Garder toujours espoir, tel est l’un des caractéristiques de l’homme libre et debout. T’aimes d’être libre, libre de pensées. T’aimes aussi t’emporter quand il le faut. Et c’est cela qui caractérise l’homme vivant. Contre les lois liberticides j’en fais autant moi aussi. Quand le peuple [du Rwanda] que t’as bonnement servi n’ose pas entonner ton hymne préférée. Cela te fait certainement mal. Moi qui suis ton disciple, cela me choque. Certes. Je me sens révolté mais je ne suis pas « l’homme révolté ». Albert Camus peut en témoigner. Bien que je sois aussi naturellement son disciple, il sait que je ne le suis pas au même degré qu’avec toi. D’ailleurs vos époques s’éloignent un peu. T’es mon contemporain plus que Camus. C’est avec toi que je peux mieux chanter la Liberté.
Le retour triomphal de la « Liberté » approche
Oui, Gardons espoir pour le Rwanda. Gardons espoir que cette hymne à la Liberté sera chantée un jour au Rwanda. Ton retour triomphal où la note « la Liberté » sera scandée approche. Je l’entrevoie déjà…. Très prochainement. Nous tous Rwandais, nous chanterons avec toi la Liberté.
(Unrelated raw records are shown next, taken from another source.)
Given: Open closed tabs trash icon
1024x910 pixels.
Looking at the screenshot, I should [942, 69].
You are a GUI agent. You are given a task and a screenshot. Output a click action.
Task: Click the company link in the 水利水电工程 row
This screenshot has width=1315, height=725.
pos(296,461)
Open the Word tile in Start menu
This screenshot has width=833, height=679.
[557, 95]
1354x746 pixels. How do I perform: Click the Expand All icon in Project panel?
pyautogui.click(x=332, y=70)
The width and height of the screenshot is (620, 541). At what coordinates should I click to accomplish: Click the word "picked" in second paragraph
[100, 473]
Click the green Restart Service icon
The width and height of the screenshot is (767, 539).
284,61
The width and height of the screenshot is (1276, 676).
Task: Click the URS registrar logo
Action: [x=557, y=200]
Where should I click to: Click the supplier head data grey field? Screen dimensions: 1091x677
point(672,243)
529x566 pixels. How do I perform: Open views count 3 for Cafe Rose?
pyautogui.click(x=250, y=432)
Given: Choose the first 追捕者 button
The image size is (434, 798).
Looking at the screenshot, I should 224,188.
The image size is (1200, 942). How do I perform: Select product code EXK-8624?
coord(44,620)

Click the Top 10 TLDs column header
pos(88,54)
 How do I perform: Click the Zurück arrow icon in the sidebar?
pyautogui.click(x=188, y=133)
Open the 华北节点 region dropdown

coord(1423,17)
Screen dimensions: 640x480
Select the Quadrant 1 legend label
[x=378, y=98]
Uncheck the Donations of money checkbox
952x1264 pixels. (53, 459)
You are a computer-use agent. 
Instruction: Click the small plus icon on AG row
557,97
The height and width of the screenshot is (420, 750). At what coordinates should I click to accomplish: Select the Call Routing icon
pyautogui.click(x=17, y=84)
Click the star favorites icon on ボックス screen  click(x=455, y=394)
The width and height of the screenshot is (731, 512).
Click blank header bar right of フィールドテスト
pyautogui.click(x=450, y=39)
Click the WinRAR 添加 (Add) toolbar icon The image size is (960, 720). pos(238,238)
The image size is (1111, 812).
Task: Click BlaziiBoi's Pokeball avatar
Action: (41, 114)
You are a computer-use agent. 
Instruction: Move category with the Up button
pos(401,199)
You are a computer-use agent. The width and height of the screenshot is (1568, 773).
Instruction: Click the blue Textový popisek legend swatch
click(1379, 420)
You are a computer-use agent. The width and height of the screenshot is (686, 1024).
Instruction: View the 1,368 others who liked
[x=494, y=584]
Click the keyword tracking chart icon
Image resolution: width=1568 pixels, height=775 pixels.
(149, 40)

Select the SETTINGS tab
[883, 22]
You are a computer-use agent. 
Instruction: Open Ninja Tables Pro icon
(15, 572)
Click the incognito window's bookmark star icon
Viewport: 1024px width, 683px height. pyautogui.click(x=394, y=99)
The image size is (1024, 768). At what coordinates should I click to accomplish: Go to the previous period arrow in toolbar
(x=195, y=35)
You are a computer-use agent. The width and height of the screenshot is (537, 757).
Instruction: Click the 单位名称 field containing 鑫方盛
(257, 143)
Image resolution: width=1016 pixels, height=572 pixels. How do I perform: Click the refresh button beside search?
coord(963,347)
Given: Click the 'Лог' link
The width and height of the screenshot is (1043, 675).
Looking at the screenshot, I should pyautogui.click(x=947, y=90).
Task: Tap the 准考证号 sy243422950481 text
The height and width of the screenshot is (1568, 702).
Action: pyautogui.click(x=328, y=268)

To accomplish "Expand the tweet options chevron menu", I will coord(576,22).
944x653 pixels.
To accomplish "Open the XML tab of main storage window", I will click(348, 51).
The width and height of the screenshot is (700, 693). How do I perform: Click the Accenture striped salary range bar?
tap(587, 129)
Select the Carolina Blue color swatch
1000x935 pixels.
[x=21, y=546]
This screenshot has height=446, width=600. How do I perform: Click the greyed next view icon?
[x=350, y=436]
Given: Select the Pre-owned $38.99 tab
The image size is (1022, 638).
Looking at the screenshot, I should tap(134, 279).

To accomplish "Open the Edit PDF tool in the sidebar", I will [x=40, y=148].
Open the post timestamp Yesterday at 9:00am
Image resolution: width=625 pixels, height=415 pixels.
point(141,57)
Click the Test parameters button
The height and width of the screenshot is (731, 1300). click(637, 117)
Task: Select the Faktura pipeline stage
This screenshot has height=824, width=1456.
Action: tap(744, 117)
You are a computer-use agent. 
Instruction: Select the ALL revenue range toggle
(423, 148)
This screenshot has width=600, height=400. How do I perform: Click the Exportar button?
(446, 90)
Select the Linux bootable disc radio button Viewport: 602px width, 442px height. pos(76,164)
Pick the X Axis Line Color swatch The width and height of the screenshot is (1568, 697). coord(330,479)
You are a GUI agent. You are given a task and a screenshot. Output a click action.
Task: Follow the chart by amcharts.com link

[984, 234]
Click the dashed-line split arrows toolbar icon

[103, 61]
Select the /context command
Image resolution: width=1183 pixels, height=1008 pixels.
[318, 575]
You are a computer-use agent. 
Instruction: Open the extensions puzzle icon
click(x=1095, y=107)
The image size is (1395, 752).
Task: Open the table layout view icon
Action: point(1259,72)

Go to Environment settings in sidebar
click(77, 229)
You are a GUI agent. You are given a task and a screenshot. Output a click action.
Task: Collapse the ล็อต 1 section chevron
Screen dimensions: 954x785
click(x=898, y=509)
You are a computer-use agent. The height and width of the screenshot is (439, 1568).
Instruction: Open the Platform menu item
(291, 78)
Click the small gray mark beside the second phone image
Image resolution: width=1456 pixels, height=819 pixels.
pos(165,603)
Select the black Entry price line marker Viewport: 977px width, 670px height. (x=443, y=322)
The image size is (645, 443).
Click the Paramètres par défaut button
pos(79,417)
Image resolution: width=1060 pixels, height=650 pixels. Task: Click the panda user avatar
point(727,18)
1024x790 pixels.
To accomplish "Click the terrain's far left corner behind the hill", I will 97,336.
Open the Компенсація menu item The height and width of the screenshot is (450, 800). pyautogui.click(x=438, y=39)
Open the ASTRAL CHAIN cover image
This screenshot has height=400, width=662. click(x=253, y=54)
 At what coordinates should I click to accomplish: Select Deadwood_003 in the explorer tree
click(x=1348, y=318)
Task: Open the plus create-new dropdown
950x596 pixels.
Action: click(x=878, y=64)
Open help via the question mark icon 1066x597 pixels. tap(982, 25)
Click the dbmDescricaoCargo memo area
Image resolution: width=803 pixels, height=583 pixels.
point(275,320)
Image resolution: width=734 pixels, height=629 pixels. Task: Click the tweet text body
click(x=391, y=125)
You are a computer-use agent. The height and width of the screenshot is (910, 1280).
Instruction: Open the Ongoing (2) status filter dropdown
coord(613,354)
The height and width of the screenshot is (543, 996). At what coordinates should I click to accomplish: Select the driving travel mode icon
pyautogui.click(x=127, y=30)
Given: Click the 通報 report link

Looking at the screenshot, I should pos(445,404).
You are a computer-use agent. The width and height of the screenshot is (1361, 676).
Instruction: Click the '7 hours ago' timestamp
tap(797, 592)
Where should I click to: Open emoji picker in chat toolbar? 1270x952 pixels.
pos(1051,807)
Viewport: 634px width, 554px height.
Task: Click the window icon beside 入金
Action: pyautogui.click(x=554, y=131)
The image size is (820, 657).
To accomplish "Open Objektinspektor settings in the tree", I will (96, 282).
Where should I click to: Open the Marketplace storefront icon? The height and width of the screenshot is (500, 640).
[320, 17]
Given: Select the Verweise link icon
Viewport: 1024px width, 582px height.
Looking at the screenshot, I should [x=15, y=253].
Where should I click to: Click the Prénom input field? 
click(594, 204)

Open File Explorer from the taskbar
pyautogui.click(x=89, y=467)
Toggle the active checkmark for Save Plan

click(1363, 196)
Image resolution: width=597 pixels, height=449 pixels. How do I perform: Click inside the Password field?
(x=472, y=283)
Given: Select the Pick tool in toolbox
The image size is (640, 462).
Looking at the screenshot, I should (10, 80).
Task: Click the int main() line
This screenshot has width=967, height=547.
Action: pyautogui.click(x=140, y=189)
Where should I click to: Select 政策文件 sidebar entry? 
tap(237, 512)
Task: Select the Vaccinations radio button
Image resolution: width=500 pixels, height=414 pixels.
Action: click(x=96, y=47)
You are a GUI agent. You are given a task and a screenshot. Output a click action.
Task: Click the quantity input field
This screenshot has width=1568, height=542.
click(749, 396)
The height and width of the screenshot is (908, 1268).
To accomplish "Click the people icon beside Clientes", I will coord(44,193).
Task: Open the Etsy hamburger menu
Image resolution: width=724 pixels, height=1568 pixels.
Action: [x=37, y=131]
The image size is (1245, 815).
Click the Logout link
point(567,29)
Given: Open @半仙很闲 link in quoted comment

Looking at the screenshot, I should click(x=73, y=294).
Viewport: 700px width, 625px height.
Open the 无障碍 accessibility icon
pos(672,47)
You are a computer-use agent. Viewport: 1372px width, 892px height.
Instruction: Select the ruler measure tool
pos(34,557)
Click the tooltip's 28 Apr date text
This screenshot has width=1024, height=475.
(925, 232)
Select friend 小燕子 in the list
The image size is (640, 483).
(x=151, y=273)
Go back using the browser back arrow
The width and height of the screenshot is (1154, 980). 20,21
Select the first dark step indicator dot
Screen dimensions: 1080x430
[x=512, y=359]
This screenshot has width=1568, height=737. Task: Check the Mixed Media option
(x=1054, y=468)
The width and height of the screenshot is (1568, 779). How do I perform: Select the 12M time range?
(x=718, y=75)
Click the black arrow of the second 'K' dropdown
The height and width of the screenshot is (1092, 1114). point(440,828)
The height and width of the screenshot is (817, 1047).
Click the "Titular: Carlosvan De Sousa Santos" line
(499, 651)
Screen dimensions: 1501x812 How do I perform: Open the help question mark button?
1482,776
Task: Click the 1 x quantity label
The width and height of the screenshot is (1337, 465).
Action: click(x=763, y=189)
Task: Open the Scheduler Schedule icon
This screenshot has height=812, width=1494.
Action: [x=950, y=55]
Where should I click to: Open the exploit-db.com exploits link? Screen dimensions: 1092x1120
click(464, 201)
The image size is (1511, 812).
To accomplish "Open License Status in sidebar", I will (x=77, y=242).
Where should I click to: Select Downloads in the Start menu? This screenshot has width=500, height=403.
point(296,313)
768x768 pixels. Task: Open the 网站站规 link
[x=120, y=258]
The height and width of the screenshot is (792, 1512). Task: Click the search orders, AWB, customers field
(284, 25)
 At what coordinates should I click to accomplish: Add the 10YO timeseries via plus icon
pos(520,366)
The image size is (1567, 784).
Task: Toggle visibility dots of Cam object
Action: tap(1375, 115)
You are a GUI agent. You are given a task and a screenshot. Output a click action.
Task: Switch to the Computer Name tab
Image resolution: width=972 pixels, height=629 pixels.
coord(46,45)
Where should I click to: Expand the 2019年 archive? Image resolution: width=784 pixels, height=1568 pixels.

En canon, nous nous entraînons déjà sous le diapason des VEPELEX qui te prend pour modèle. Oui, allegretto et animato sont deux mouvements vivement recommandés pour scander en alternant l’hymne à la Liberté. Nous qui sommes tes disciples nous gardons toujours espoir que ces deux mouvements indispensables seront respectés pour honorer ta mémoire.
« Gardons espoir pour le Rwanda » reste à jamais un joli testament gravé sur le papier glacé. Des générations en feront mémoire.